Excerpted text:
He is strongly recommended for the award of the Distinguished Flying Cross.’

John Cotter, a fiery and gallant Irishman who resided at King’s Norton, was a talented athlete, having twice come second in the English Decathlon Championship and also represented the country in the long jump, pre-war.

An R.A.F.V.R. entrant, his operational career would appear to have commenced out in Singapore, from which place he must have escaped at the time of the surrender to the Japanese. More certain is the fact he joined No. 27 Squadron (a.k.a. “The Flying Elephants”), a Beaufighter unit based at Agartala, Bengal, in December 1942. But it was not until March 1943 that the Squadron went operational with sorties over Burma and Siam, the relevant O.R.B. entries graphically illustrating the punishing agenda of ground strafing sorties undertaken by the likes of Cotter and his fellow pilots. The hazards of such activity were all too apparent when he was seriously wounded in the leg in June 1944, the same month in which his C.O., Battle of Britain V.C., Wing Commander J. B. Nicholson, received a new posting. Nicholson’s D.F.C. was won for services with No. 27, which he had assumed command of in August 1943.

Exercise set:
1 – According to the passage about John Cotter, in what month and year was he seriously wounded in the leg?
2 – Print the stretch of the passage about John Cotter from "John Cotter, a" through "long jump, pre-war.", with no words changed.
3 – Translate this sentence from the passage about John Cotter into Spanish: "John Cotter, a fiery and gallant Irishman who resided at King’s Norton, was a talented athlete, having twice come second in the English Decathlon Championship and also represented the country in the long jump, pre-war."
Rely only on the passage about John Cotter, not on outside knowledge.

Recorded information:
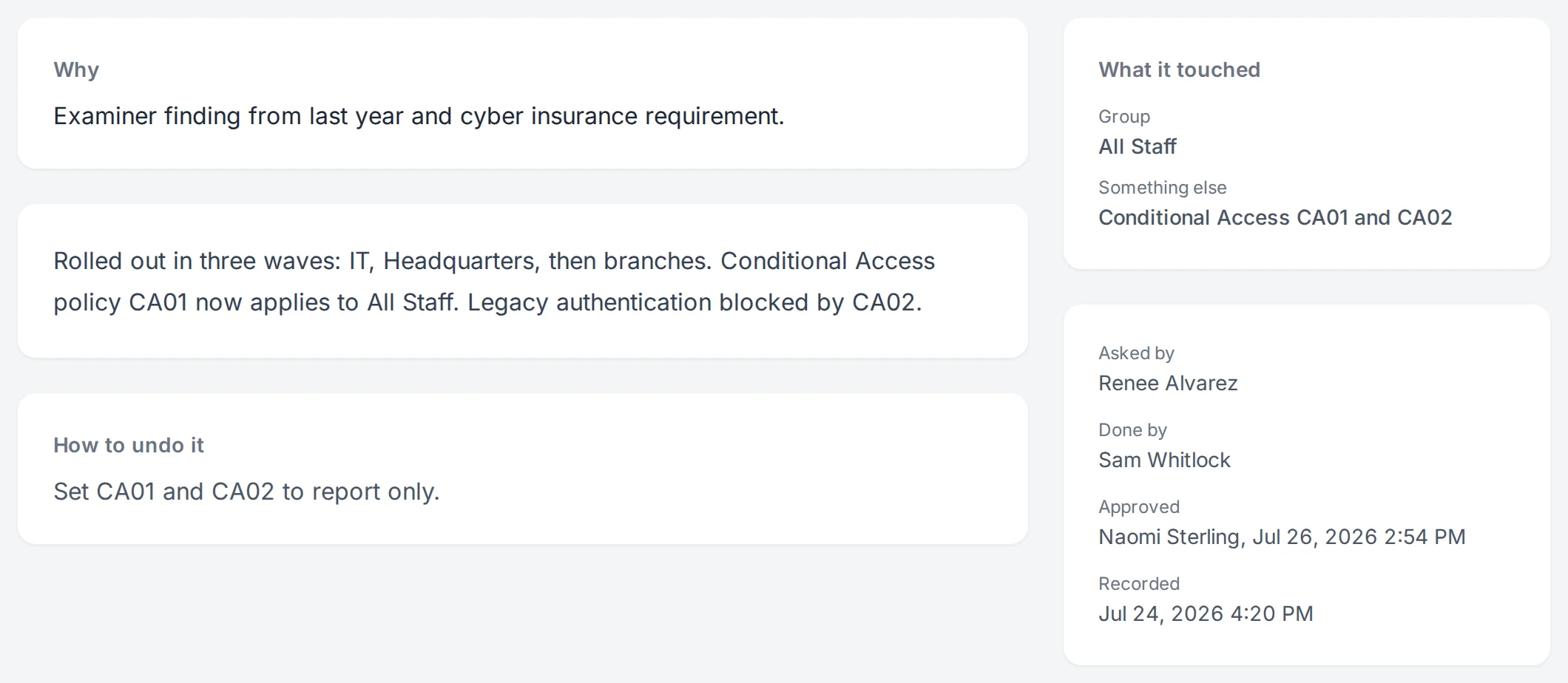Click the Group label
This screenshot has width=1568, height=683.
coord(1124,117)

Results of the exercise:
1 – June 1944.

2 –
John Cotter, a fiery and gallant Irishman who resided at King’s Norton, was a talented athlete, having twice come second in the English Decathlon Championship and also represented the country in the long jump, pre-war.

3 – John Cotter, un irlandés fogoso y valeroso que residía en King’s Norton, era un atleta talentoso: había quedado dos veces segundo en el Campeonato Inglés de Decatlón y también había representado al país en salto de longitud, antes de la guerra.